Most MSP’s and IT Service Providers rely on their staff’s ability to access company resources while working remotely. It allows greater flexibility for your employee’s and empowers them to work from anywhere. They may need to work from home due to bad weather or illness, or perhaps they are travelling to a customer and need to connect back to the office while on site. More often than not, the connection is done via the employee’s personal Smartphone or tablet. Bring Your Own Device (BYOD) is encouraged, as it cuts down on hardware costs for the employer and it gives freedom to the employee to use their personal device that they always have with them.
Regardless of the type of device used to access your company assets remotely, there is a risk. Using public WiFi to connect to your resources is one of the biggest security risks, due to the insecure nature of WiFi. Public environments where someone with malicious intent can view on screen activity is also a risk.
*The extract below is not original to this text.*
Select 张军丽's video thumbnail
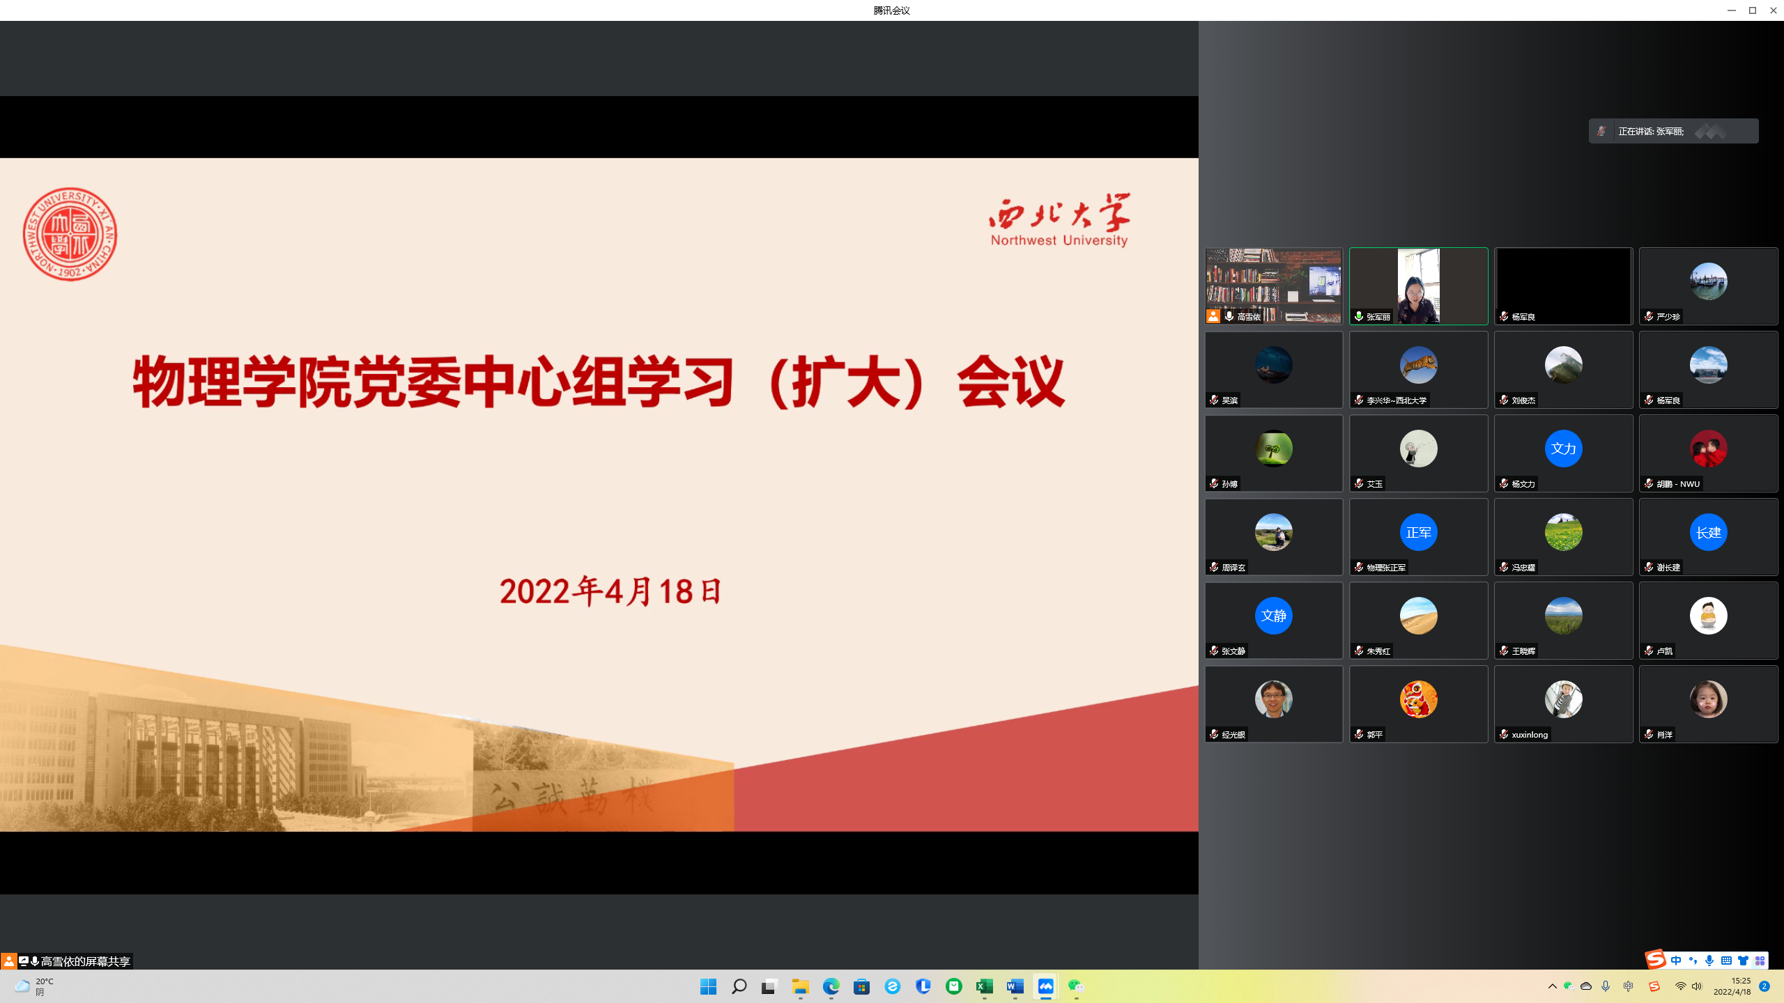This screenshot has width=1784, height=1003. (1418, 286)
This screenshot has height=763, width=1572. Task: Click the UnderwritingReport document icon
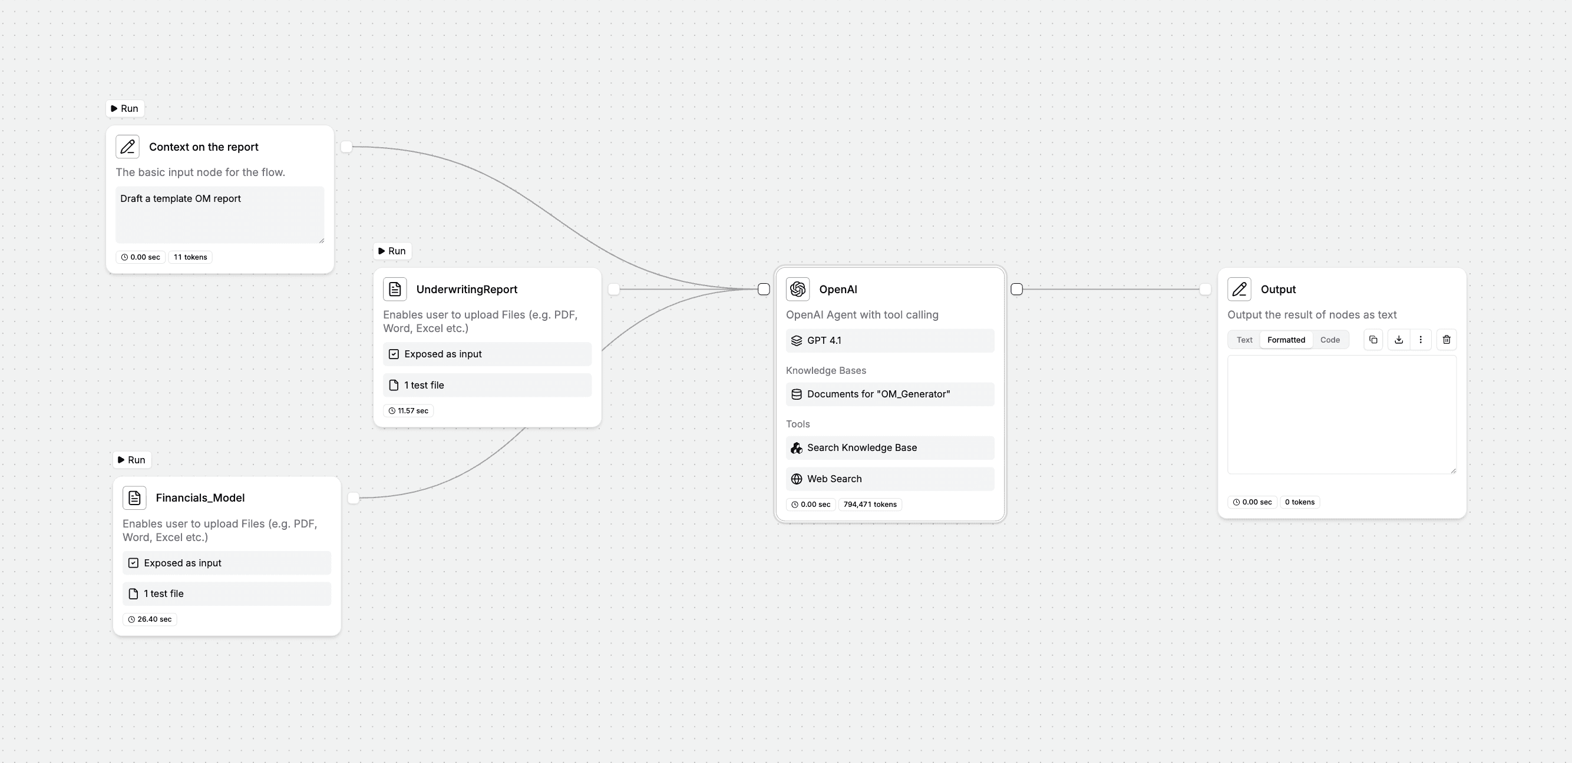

Even when on-site at one of your client’s locations in a private environment, using that untrusted computer at their location to connect back to the office is a potential risk.
When taking every precaution using a personal mobile device, such as connecting only over a 3g or 4g network and only ever using SSL, the mobile device itself can be the primary target and weakest link in your company’s security.
The problem is with the known security vulnerabilities on the device’s outdated OS.
According to the latest statistics from Gartner, Android now has a 72% market share of all mobile devices in Q3 of 2012. Of that, more than 50% of those Android devices are running on the Gingerbread OS (Android 2.3.6, last updated over a year ago). Now this represents a huge section of mobile users in the wild running an out of date and insecure OS. According to Kaspersky, Gingerbread is the most targeted version of Android for malware and Trojan SMS programs. Can you trust that your employees are updating their devices to the latest, most secure versions of the OS to avoid these vulnerabilities? For most Android users, Gingerbread is a dead end unless they buy new hardware, so upgrading isn’t an easy option.
The best practice is to use Two Factor Authentication for all remote access points to your business’s assets and those of your clients. This significantly reduces your risk. Even if that one time password is captured, due to lax security policies or vulnerabilities from an outdated employee mobile device, the credential can never be reused again to login to those assets.Take a look at what devices your staff is currently using to remain productive outside the office and ask yourself; is there a potential risk involved? The answer is most likely yes. In the age of BYOD the problem will only further persist. Protect your business assets with strong authentication to reduce your risk to an acceptable level. Spend less time worrying about your staff’s woefully out of date and insecure mobile devices and focus on the business at hand.